FRAGMENT -
Ik zit tegenover een arts in het ziekenhuis. Hij achter zijn computer, ik aan de andere kant van de tafel. Zonder me aan te kijken werkt hij een vragenlijst af. Ik antwoord, hij vult in. Aan het eind komt er een diagnose. Wanneer ik op sta en de ruimte uit loop voel ik me gek, dit was een vreemd gesprek. Het was niet echt een gesprek, ik had het formulier net zo goed thuis in kunnen vullen, achter een scherm. De man straalde ook niet, er zat een waas dofheid over zijn ogen. Daar in zijn hokje, achter zijn bureau met een scherm voor zijn gezicht. Contact maken met de persoon tegenover hem, ik in dit geval, deed hij niet. Hij volgde een protocol en deed wat er van hem verwacht werd.
Prima hoor. Maar het kan ook anders, mooier.
Een tijd later kom ik een kamer in lopen waarin ik word verwelkomd door een man met een twinkeling in zijn ogen. Hij geeft me een hand, nodigt me uit te gaan zitten en neemt zelf plaats tegenover mij. Hij kijkt me aan en nodigt uit; “vertel”. Even zoek ik naar woorden, waar ik moet beginnen en wat ik precies wil vertellen. Hij luistert, noteert her en der iets, maar vooral kijkt hij me aan, hij neemt me in zich op. Wat ik zeg, wat ik doe, hoe ik zit en beweeg. Nadat ik klaar ben met mijn verhaal begint hij zijn onderzoek.

Grondingsgegevens bij schermafbeeldingen:

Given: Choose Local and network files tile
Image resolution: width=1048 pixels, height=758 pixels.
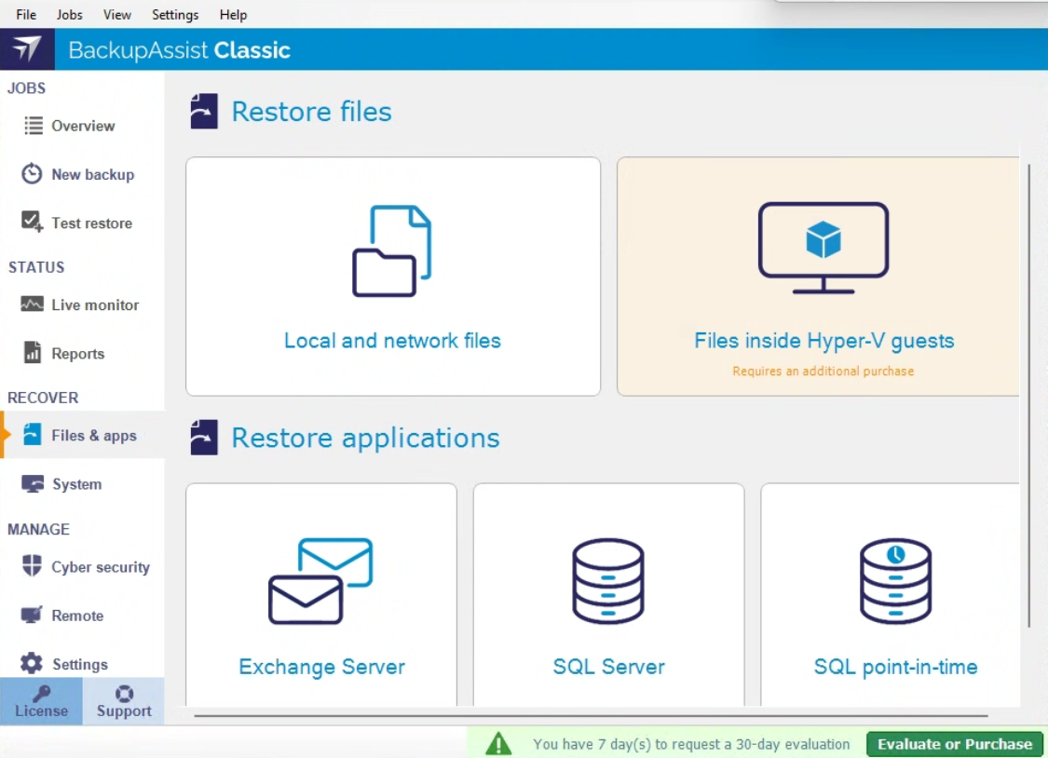Looking at the screenshot, I should pos(392,277).
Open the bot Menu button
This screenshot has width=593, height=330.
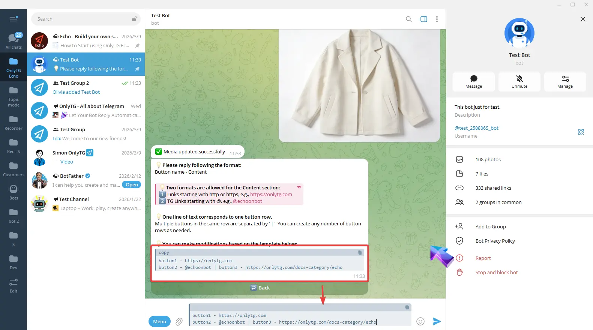pyautogui.click(x=159, y=321)
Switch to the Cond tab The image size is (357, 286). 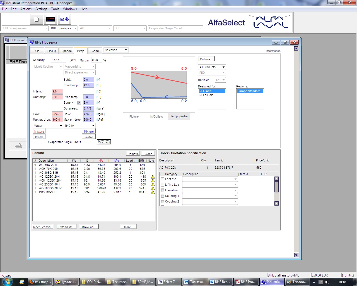[x=95, y=51]
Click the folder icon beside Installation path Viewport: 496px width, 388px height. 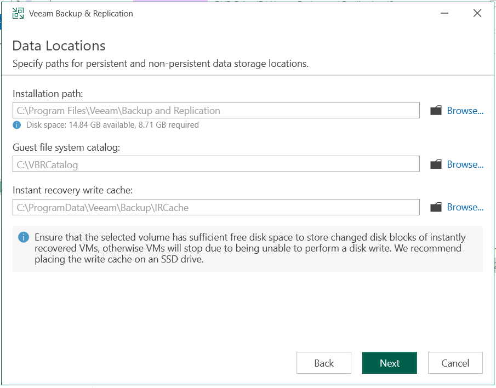click(436, 111)
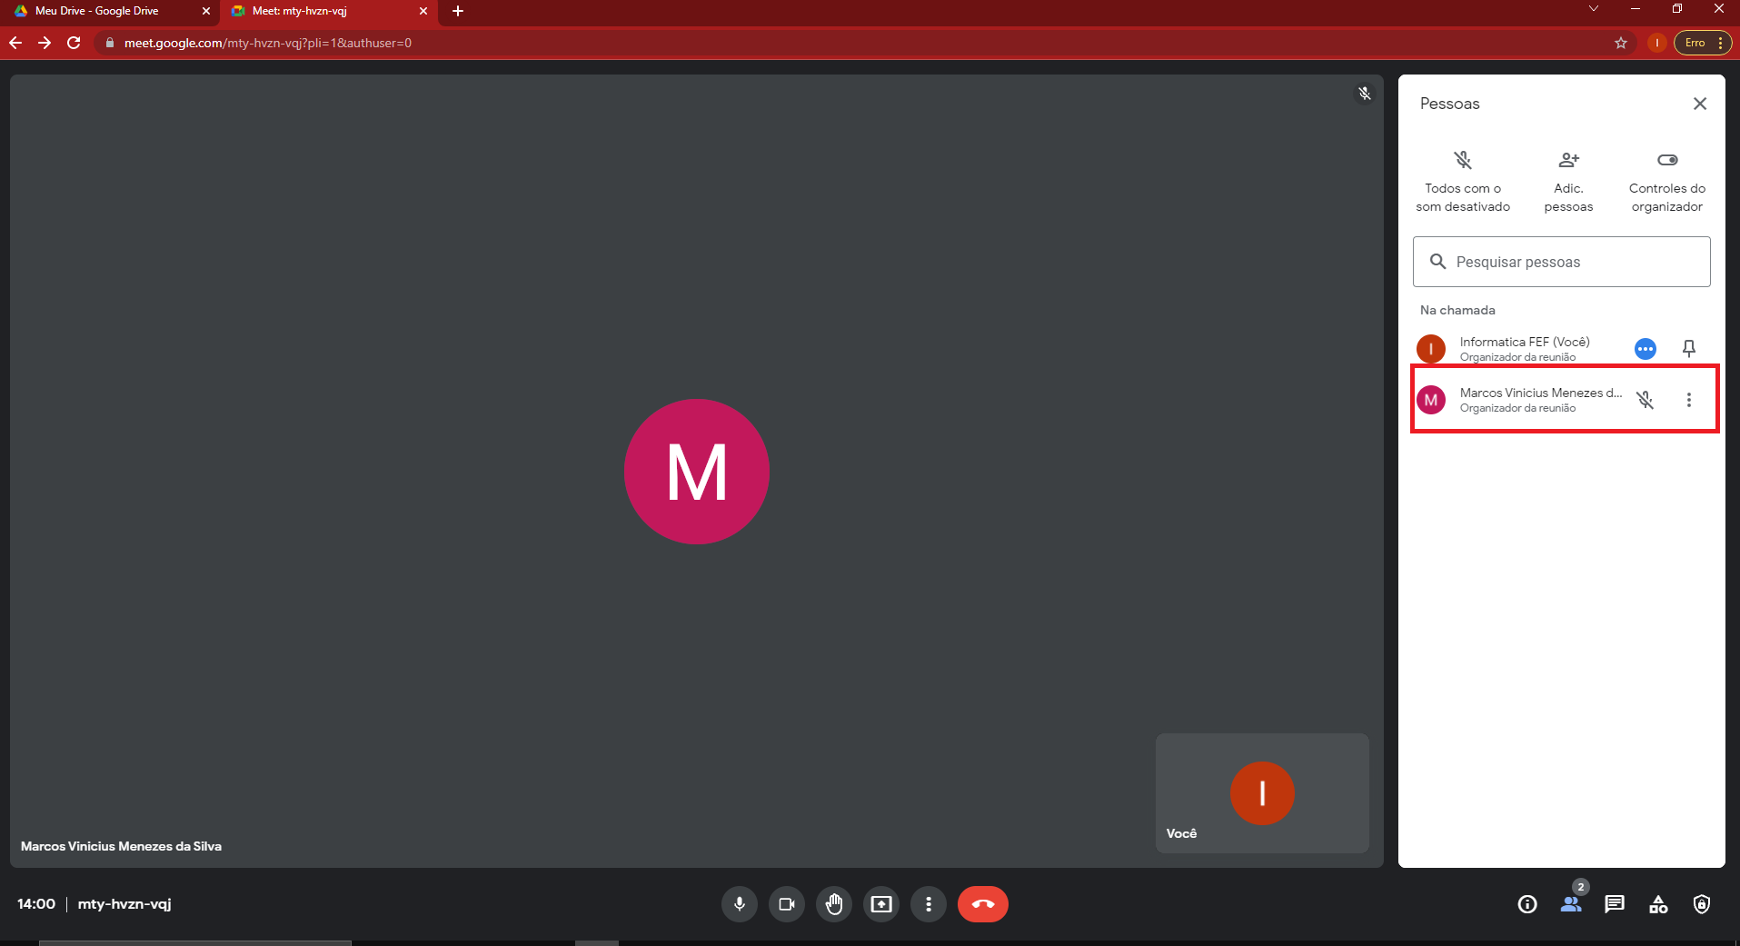The width and height of the screenshot is (1740, 946).
Task: Open the present screen button
Action: [881, 904]
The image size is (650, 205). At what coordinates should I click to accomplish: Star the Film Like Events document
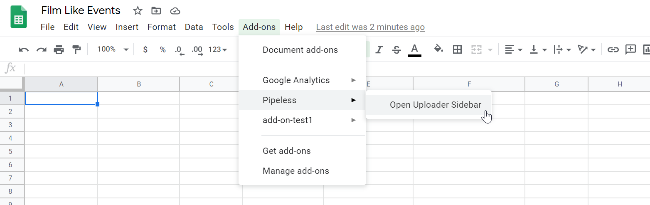[x=138, y=11]
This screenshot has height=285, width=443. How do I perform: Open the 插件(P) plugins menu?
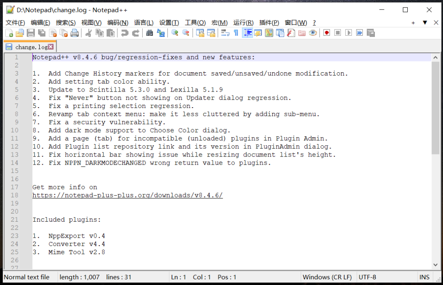tap(269, 23)
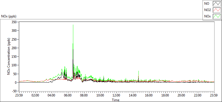Click the Time x-axis title
Viewport: 222px width, 102px height.
point(116,100)
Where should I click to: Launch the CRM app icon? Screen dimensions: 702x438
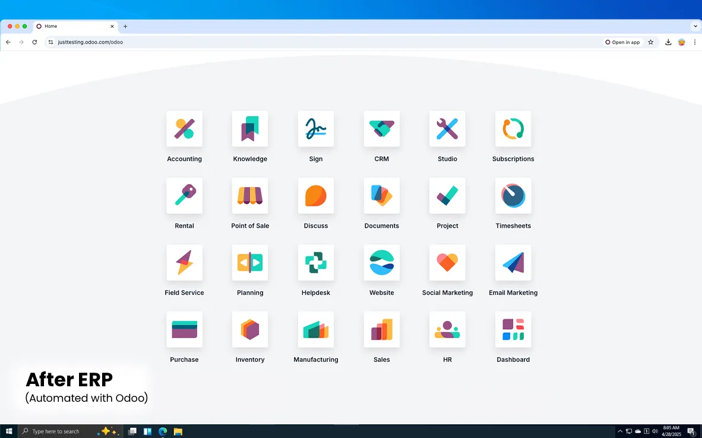point(381,129)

OPDRACHT 1 -
Beantwoord de volgende vragen over het fragment:
(a) Waar zit de arts in het eerste gesprek?
(b) Met welk woord nodigt de man met de twinkeling in zijn ogen de verteller uit?
(c) Wanneer begint die man zijn onderzoek?
OPDRACHT 2 -
Citeer uit het fragment de passage van “Prima hoor. Maar” tot en met “hij zijn onderzoek.”.
Het materiaal speelt hierbij geen enkele rol.

ANTWOORD 1 -
(a) Achter zijn computer.
(b) “Vertel.”
(c) Nadat de verteller klaar is met het verhaal.

ANTWOORD 2 -
Prima hoor. Maar het kan ook anders, mooier.
Een tijd later kom ik een kamer in lopen waarin ik word verwelkomd door een man met een twinkeling in zijn ogen. Hij geeft me een hand, nodigt me uit te gaan zitten en neemt zelf plaats tegenover mij. Hij kijkt me aan en nodigt uit; “vertel”. Even zoek ik naar woorden, waar ik moet beginnen en wat ik precies wil vertellen. Hij luistert, noteert her en der iets, maar vooral kijkt hij me aan, hij neemt me in zich op. Wat ik zeg, wat ik doe, hoe ik zit en beweeg. Nadat ik klaar ben met mijn verhaal begint hij zijn onderzoek.